> **Exercise details**:
The lines below are to be quoted exactly, from the first through the one that contains "Politique de confidentialité (148, 2544)".
[Entries provided — start]
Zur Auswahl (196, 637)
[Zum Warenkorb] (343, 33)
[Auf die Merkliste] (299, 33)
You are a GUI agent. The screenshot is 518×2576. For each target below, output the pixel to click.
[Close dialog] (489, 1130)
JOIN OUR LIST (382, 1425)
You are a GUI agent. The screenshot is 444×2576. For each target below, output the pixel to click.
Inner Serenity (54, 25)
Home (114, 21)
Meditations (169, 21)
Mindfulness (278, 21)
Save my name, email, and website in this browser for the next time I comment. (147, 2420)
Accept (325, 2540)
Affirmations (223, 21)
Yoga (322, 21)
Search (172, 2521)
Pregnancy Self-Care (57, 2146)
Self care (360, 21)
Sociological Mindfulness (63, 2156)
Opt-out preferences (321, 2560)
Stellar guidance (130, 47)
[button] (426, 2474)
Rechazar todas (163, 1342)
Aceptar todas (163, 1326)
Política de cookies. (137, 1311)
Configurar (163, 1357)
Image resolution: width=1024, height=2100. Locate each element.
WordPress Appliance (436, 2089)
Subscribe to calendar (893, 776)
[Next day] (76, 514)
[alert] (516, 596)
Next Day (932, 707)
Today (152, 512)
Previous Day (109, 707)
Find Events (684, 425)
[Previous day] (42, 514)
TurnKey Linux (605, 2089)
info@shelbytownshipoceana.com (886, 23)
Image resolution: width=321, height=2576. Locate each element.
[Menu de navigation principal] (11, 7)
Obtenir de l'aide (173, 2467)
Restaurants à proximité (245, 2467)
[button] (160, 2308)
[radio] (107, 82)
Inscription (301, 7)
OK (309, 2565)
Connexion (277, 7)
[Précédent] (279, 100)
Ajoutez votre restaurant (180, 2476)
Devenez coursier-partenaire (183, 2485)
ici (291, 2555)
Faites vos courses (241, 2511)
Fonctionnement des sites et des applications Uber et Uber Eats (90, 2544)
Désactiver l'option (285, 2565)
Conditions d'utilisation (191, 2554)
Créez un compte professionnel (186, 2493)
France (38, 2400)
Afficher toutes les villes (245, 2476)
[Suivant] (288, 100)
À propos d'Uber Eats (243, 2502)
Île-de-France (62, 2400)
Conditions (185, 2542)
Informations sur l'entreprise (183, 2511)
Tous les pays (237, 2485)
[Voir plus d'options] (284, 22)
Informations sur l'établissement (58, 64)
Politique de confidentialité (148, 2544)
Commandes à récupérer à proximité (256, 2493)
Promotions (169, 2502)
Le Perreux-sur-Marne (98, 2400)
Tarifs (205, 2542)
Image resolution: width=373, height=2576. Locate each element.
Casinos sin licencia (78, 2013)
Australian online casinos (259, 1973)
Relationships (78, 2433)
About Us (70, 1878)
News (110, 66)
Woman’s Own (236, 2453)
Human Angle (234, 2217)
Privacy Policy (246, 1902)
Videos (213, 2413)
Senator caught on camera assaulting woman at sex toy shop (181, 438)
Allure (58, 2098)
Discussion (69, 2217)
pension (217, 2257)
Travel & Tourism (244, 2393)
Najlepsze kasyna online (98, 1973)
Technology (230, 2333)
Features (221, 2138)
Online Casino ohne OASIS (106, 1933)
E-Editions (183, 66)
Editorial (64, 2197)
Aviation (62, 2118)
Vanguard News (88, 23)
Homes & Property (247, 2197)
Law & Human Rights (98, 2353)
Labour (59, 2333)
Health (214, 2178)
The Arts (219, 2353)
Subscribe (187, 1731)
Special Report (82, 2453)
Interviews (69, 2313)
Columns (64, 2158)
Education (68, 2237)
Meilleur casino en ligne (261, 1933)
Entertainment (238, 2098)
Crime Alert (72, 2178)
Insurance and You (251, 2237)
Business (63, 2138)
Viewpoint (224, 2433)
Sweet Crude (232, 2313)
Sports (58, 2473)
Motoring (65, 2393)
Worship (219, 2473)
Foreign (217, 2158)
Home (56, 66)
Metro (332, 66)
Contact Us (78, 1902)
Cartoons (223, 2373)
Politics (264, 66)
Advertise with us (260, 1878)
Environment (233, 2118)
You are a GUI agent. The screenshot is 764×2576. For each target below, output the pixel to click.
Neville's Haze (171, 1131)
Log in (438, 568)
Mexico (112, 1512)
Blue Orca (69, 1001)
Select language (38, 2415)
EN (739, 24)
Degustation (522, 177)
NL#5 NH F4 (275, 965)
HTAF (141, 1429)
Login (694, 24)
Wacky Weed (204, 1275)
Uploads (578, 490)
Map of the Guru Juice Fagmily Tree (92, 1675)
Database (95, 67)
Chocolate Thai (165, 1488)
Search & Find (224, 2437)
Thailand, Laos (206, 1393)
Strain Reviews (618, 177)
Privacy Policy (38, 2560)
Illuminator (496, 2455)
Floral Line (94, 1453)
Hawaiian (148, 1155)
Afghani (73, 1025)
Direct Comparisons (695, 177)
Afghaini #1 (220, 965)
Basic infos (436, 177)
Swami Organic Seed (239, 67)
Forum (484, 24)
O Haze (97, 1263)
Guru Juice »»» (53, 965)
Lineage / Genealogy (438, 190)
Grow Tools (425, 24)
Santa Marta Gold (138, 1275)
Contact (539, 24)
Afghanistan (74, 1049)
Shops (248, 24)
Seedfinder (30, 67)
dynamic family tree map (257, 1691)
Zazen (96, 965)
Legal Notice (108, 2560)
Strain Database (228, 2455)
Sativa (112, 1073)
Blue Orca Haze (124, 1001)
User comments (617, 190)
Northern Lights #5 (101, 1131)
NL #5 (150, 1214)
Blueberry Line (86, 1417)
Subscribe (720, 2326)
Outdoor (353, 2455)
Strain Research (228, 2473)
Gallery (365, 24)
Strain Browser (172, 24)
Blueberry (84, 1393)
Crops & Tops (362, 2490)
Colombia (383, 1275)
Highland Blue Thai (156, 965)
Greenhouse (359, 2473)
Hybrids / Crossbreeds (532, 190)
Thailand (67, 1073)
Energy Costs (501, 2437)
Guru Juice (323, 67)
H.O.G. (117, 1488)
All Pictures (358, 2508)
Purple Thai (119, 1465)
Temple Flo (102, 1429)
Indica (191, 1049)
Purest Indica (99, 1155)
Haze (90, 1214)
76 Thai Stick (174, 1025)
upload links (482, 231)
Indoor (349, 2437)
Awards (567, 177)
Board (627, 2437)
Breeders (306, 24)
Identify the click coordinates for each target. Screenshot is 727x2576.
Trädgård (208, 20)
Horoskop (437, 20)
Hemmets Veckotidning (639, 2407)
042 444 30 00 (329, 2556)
[Entries provided — finish]
> **Result for this exercise**:
Zur Auswahl (196, 637)
[Zum Warenkorb] (343, 33)
[Auf die Merkliste] (299, 33)
You are a GUI agent. The screenshot is 518×2576. For each target below, output the pixel to click.
[Close dialog] (489, 1130)
JOIN OUR LIST (382, 1425)
You are a GUI agent. The screenshot is 444×2576. For each target below, output the pixel to click.
Inner Serenity (54, 25)
Home (114, 21)
Meditations (169, 21)
Mindfulness (278, 21)
Save my name, email, and website in this browser for the next time I comment. (147, 2420)
Accept (325, 2540)
Affirmations (223, 21)
Yoga (322, 21)
Search (172, 2521)
Pregnancy Self-Care (57, 2146)
Self care (360, 21)
Sociological Mindfulness (63, 2156)
Opt-out preferences (321, 2560)
Stellar guidance (130, 47)
[button] (426, 2474)
Rechazar todas (163, 1342)
Aceptar todas (163, 1326)
Política de cookies. (137, 1311)
Configurar (163, 1357)
Image resolution: width=1024, height=2100. Locate each element.
WordPress Appliance (436, 2089)
Subscribe to calendar (893, 776)
[Next day] (76, 514)
[alert] (516, 596)
Next Day (932, 707)
Today (152, 512)
Previous Day (109, 707)
Find Events (684, 425)
[Previous day] (42, 514)
TurnKey Linux (605, 2089)
info@shelbytownshipoceana.com (886, 23)
Image resolution: width=321, height=2576. Locate each element.
[Menu de navigation principal] (11, 7)
Obtenir de l'aide (173, 2467)
Restaurants à proximité (245, 2467)
[button] (160, 2308)
[radio] (107, 82)
Inscription (301, 7)
OK (309, 2565)
Connexion (277, 7)
[Précédent] (279, 100)
Ajoutez votre restaurant (180, 2476)
Devenez coursier-partenaire (183, 2485)
ici (291, 2555)
Faites vos courses (241, 2511)
Fonctionnement des sites et des applications Uber et Uber Eats (90, 2544)
Désactiver l'option (285, 2565)
Conditions d'utilisation (191, 2554)
Créez un compte professionnel (186, 2493)
France (38, 2400)
Afficher toutes les villes (245, 2476)
[Suivant] (288, 100)
À propos d'Uber Eats (243, 2502)
Île-de-France (62, 2400)
Conditions (185, 2542)
Informations sur l'entreprise (183, 2511)
Tous les pays (237, 2485)
[Voir plus d'options] (284, 22)
Informations sur l'établissement (58, 64)
Politique de confidentialité (148, 2544)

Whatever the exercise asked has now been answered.